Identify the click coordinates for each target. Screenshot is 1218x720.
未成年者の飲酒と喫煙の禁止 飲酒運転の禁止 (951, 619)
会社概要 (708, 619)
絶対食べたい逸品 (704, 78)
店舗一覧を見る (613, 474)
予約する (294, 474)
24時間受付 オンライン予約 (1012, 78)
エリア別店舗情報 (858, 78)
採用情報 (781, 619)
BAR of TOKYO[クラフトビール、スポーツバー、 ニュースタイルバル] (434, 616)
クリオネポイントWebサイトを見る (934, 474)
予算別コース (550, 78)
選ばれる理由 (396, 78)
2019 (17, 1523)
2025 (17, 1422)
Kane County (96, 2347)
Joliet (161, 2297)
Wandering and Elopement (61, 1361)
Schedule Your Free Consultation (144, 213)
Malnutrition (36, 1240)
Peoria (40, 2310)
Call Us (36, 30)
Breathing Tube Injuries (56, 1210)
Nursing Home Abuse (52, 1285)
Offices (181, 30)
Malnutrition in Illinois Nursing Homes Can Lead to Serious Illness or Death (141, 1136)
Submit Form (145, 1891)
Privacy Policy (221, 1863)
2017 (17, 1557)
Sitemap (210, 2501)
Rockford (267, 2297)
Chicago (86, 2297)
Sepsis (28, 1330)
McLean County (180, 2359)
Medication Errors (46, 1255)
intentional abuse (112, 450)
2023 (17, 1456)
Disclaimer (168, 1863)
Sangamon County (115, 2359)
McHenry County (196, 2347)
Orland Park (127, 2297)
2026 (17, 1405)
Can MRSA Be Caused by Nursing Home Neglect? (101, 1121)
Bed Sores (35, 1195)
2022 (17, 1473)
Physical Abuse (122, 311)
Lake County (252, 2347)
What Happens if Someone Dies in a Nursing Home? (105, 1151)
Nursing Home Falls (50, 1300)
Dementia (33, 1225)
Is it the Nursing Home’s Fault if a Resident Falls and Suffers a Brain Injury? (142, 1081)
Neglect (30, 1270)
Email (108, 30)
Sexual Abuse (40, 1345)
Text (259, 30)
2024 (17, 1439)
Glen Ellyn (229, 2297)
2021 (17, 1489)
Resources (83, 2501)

┄┄┄┄┄┄┄┄┄┄

## WORK TO COMPLETE:
Could you rescale the part that opens with the line containing "Bed Sores (35, 1195)" and closes with the line containing "Dementia (33, 1225)", writing out each of those lines in full with both coordinates multiplied by 0.35 and rounded to whole numbers, halves going up?

## ANSWER TO THIS EXERCISE:
Bed Sores (12, 418)
2022 (6, 516)
Physical Abuse (43, 109)
Lake County (88, 821)
What Happens if Someone Dies in a Nursing Home? (37, 403)
Nursing Home Falls (18, 455)
Dementia (12, 429)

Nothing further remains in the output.